El numerito diario en tiempos de cuarentena


coronavirus dead. Photo by Demetrius Freeman NYT
D.Freeman, New York Times

Hace un par de días, el gobernador anunció que en el estado llevábamos dos días de menos muertes. O de menos muertos. Nos recomendó recibir esos números con alguna esperanza pero mucha cautela. Hizo bien, porque al día siguiente, las muertes volvieron a aumentar. 731. 

Prefiero decir «muertos» a decir «muertes». La muerte es una abstracción. El muerto tiene venas y neuronas, tiene nombre e historia, tiene algún reparo, algún remordimiento, alguna querencia, alguna virtud (tal vez sublime), algún defecto (tal vez imperdonable). Tiene listas de cosas por hacer, tal vez hasta ilusiones. Pueden ser modestas, tontas, improbables, vulgares, extraordinarias, pomposas, pero igual las tiene. 

Tuvo soledades, de seguro. Es parte de la condición humana, y digo condición así como  quien dice sustancia constante, independiente del estado, como cuando digo que agua, hielo y vapor son, al final, la misma cosa. Tuvo soledades, y probablemente sufrió la última, la más triste: la de apagarse solito en una camilla. Si tuvo suerte, mucha suerte, lo acompañó la lágrima o la sonrisa de una enfermera milagrosamente desocupada, y digo «milagro» porque no hay manera de adverbiar «carambola» (¿carambolosamente?), sé que podría decir «forma adverbial de» pero déjenme quieta, culpe a mi «estilo», lo que sea que quiera decir “estilo”. 

A veces repasan algunas de sus historias. Las de los muertos, digo. Human interest, le dicen a ese tipo de noticia. A veces las leo lento y de cerca.
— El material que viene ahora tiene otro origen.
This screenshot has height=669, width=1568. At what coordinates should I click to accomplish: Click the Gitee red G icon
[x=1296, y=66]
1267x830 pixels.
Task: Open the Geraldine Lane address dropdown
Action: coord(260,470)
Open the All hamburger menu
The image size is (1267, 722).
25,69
A veces, para mi vergüenza, les paso el ojo por encima muy rápido, distraída, empeñada en llegar a lo que me ocupa, que es el numerito ese, el de las muertes que deberían ser muertos, como el muerto mismo cuya memoria mi prisa acaba de deshonrar. Así son la epidemias. Lo mismo pasa en las novelas. La Peste de Camus tiene muchas muertes y pocos muertos. Los muertos tienen el “privilegio” de serlo por razones literariamente importantes y humanamente arbitrarias. El más importante en La Peste es probablemente el niño sin nombre pero con apellido a quien el autor le dedica un capítulo completo. No fue el primer niño en morir, ni el más pequeño. Pero fue el primero que le quitó el aliento a esa piedra que es el médico, Rieux, el primero y el último que casi, casi le roba al cura su fe, esa misma fe que al final lo mata. 

Human interest. Las historias de interés humano que más le gustan a la prensa estadounidense (o al menos las más detalladas) son las de gente que gana la “batalla” con el virus. 

La “batalla”. Se me ocurre que en lugar de usar la guerra como metáfora para la epidemia, algún día usaremos la pandemia y la virulencia como  metáforas para la guerra. O eso espero. 

Agradezco los números, sin embargo. Agradezco ese esfuerzo de contar gente. Espero que mejore y se expanda para incluir a los que mueren en sus casas, pero me alegra saber que alguien los cuenta. Quiere decir que, de algún modo, cuentan. Con sus venas, sus historias, sus remordimientos y sus ilusiones, cuentan.  


 

Esta entrada forma parte de un diario de campo que voy escribiendo en los tiempos de la pandemia de COVID-19. La primera es El cuerpo en tiempos de cuarentena, y la anterior a ésta se llama El paseo en tiempos de cuarentena.